* **PROBLEM DESCRIPTION**
Here are some entries; quote each one exactly.

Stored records

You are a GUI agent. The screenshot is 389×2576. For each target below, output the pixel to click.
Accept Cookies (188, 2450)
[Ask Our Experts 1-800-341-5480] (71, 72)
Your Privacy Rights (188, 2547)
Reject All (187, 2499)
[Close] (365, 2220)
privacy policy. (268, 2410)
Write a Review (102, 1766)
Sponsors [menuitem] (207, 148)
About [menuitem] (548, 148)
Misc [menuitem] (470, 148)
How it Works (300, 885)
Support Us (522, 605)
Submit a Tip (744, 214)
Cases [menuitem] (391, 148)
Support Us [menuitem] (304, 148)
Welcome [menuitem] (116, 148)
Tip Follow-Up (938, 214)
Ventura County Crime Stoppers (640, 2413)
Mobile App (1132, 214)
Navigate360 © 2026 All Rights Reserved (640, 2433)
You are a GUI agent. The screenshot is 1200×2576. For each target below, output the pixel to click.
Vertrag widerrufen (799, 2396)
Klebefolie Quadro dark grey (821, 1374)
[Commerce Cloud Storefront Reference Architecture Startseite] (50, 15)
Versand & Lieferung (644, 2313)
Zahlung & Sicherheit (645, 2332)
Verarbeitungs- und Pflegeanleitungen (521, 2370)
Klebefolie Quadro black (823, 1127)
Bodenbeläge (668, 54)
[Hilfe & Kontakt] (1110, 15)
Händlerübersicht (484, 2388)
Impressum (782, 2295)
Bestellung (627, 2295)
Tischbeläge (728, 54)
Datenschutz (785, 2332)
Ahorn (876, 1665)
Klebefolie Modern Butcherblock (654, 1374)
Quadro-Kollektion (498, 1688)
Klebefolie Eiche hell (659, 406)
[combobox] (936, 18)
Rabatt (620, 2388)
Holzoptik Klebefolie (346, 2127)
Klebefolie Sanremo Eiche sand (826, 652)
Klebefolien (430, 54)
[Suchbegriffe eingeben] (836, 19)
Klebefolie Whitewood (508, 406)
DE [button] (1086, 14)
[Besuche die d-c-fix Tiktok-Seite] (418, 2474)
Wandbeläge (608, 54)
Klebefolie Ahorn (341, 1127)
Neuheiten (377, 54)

* **COMPLETED TASK**
You are a GUI agent. The screenshot is 389×2576. For each target below, output the pixel to click.
Accept Cookies (188, 2450)
[Ask Our Experts 1-800-341-5480] (71, 72)
Your Privacy Rights (188, 2547)
Reject All (187, 2499)
[Close] (365, 2220)
privacy policy. (268, 2410)
Write a Review (102, 1766)
Sponsors [menuitem] (207, 148)
About [menuitem] (548, 148)
Misc [menuitem] (470, 148)
How it Works (300, 885)
Support Us (522, 605)
Submit a Tip (744, 214)
Cases [menuitem] (391, 148)
Support Us [menuitem] (304, 148)
Welcome [menuitem] (116, 148)
Tip Follow-Up (938, 214)
Ventura County Crime Stoppers (640, 2413)
Mobile App (1132, 214)
Navigate360 © 2026 All Rights Reserved (640, 2433)
You are a GUI agent. The screenshot is 1200×2576. For each target below, output the pixel to click.
Vertrag widerrufen (799, 2396)
Klebefolie Quadro dark grey (821, 1374)
[Commerce Cloud Storefront Reference Architecture Startseite] (50, 15)
Versand & Lieferung (644, 2313)
Zahlung & Sicherheit (645, 2332)
Verarbeitungs- und Pflegeanleitungen (521, 2370)
Klebefolie Quadro black (823, 1127)
Bodenbeläge (668, 54)
[Hilfe & Kontakt] (1110, 15)
Händlerübersicht (484, 2388)
Impressum (782, 2295)
Bestellung (627, 2295)
Tischbeläge (728, 54)
Datenschutz (785, 2332)
Ahorn (876, 1665)
Klebefolie Modern Butcherblock (654, 1374)
Quadro-Kollektion (498, 1688)
Klebefolie Eiche hell (659, 406)
[combobox] (936, 18)
Rabatt (620, 2388)
Holzoptik Klebefolie (346, 2127)
Klebefolie Sanremo Eiche sand (826, 652)
Klebefolien (430, 54)
[Suchbegriffe eingeben] (836, 19)
Klebefolie Whitewood (508, 406)
DE [button] (1086, 14)
[Besuche die d-c-fix Tiktok-Seite] (418, 2474)
Wandbeläge (608, 54)
Klebefolie Ahorn (341, 1127)
Neuheiten (377, 54)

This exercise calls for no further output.